◆ TASK TO CARRY OUT
Scan the records that follow, and whenever a line has the word "agent", copy it.

(Pixel coordinate grounding data)

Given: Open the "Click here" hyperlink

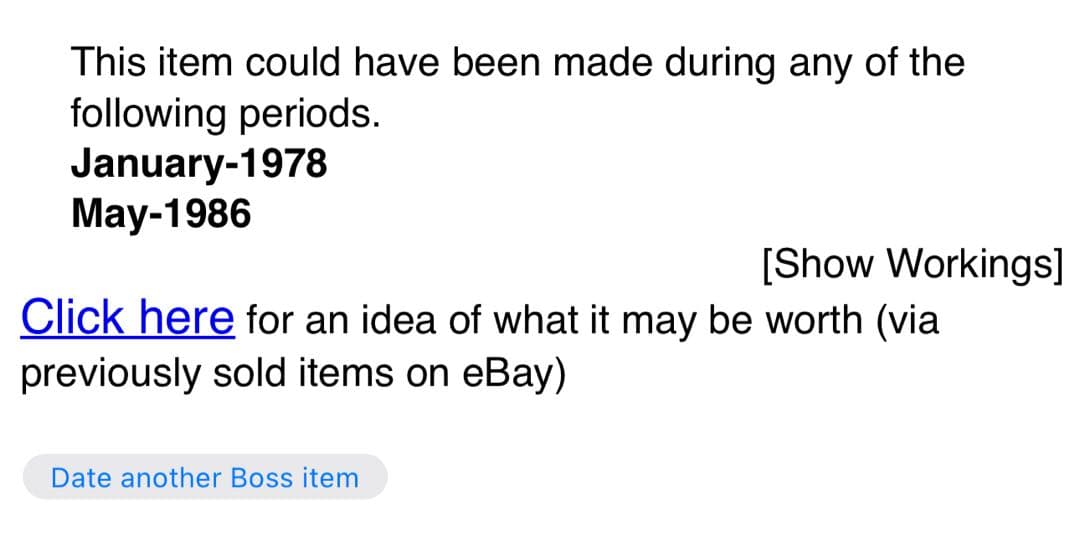Looking at the screenshot, I should (x=127, y=319).
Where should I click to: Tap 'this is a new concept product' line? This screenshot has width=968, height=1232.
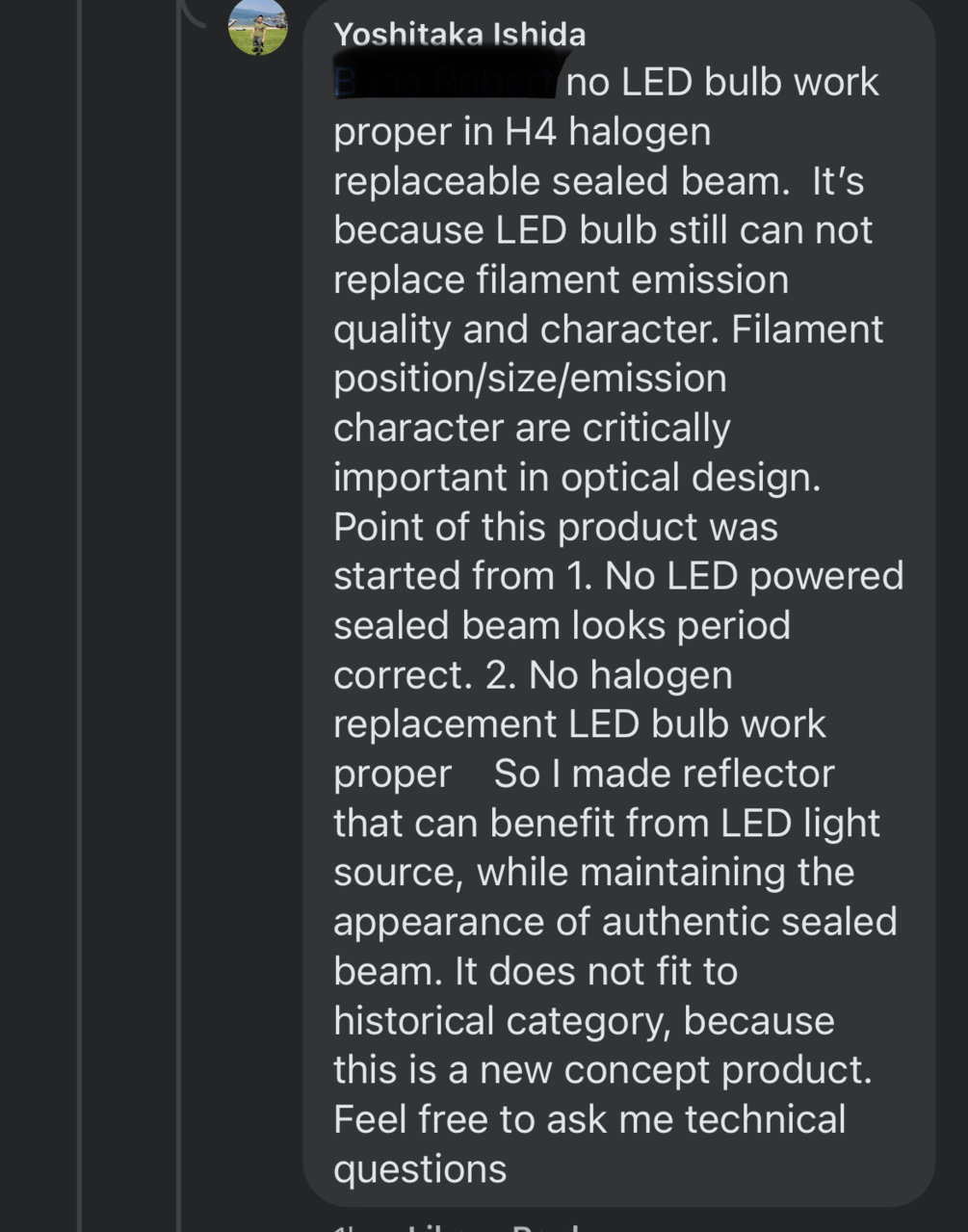pyautogui.click(x=603, y=1069)
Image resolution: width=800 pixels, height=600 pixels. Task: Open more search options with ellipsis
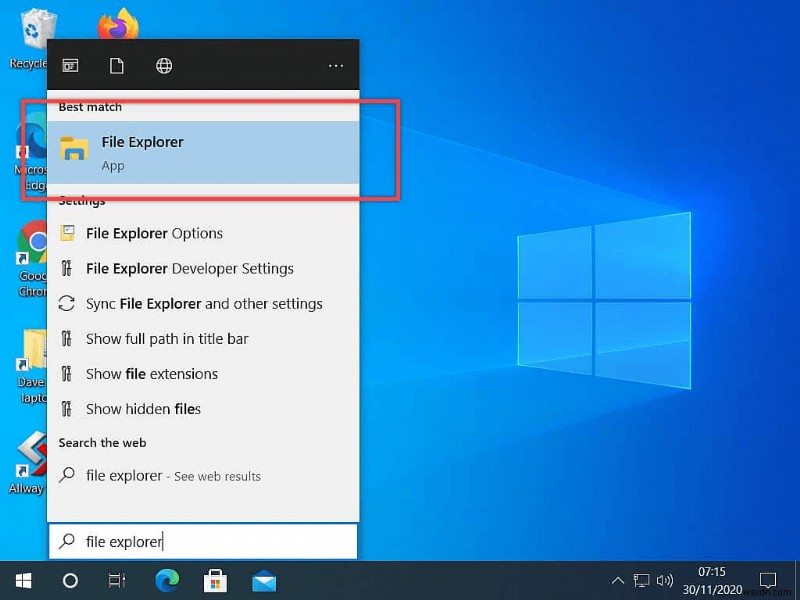pyautogui.click(x=335, y=65)
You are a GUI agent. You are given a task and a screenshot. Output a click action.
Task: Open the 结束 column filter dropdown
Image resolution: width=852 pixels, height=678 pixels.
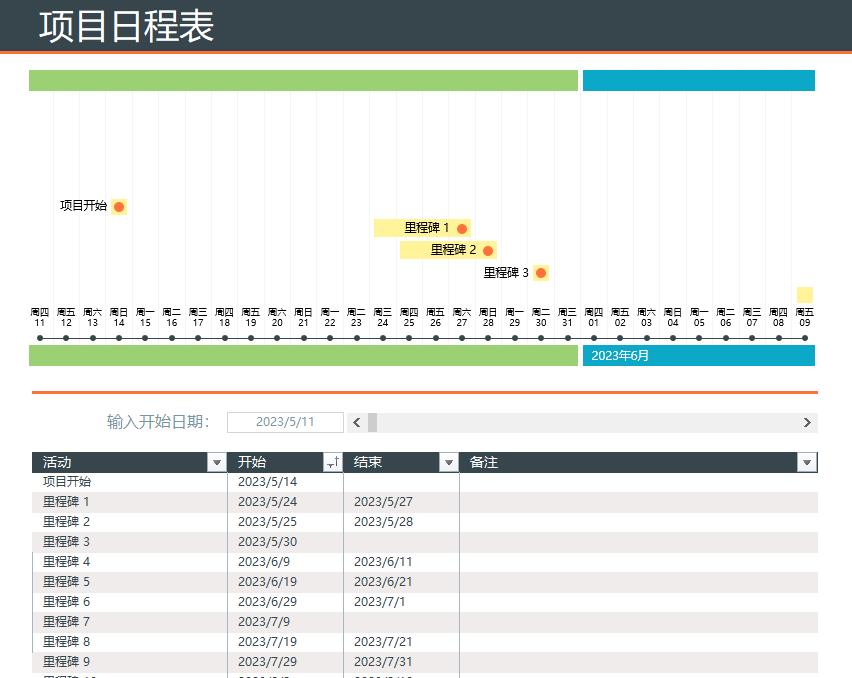448,462
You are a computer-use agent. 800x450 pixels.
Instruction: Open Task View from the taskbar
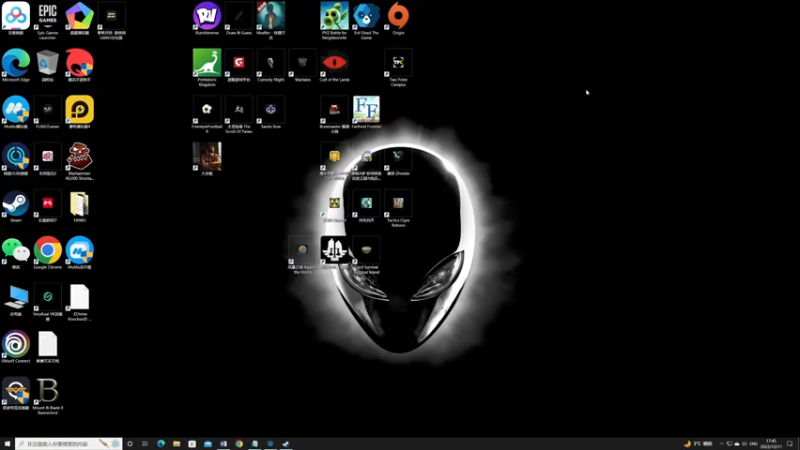pyautogui.click(x=145, y=444)
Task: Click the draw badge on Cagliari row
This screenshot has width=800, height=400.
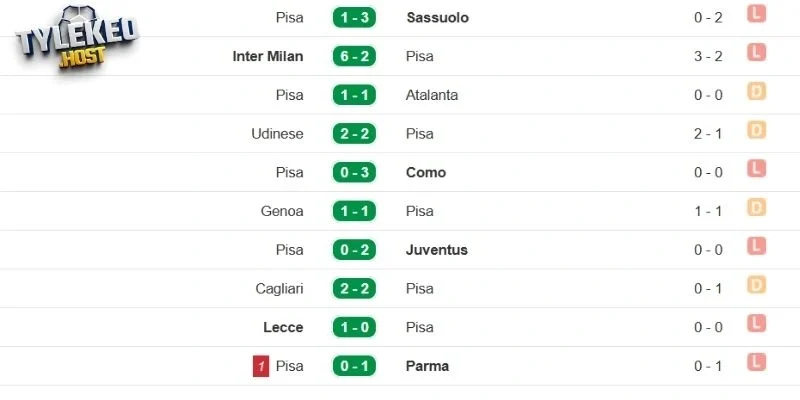Action: coord(756,287)
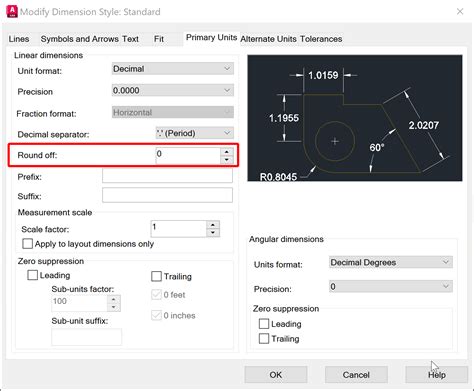The height and width of the screenshot is (391, 474).
Task: Click the OK button
Action: tap(276, 375)
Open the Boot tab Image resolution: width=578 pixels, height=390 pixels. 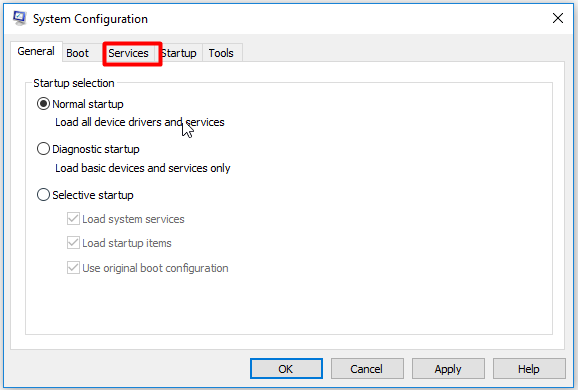coord(77,53)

◆ EXERCISE RESULT
You are a GUI agent. You are given a task and a screenshot. Output a click action.
You are a computer-use agent. 800x450 pixels.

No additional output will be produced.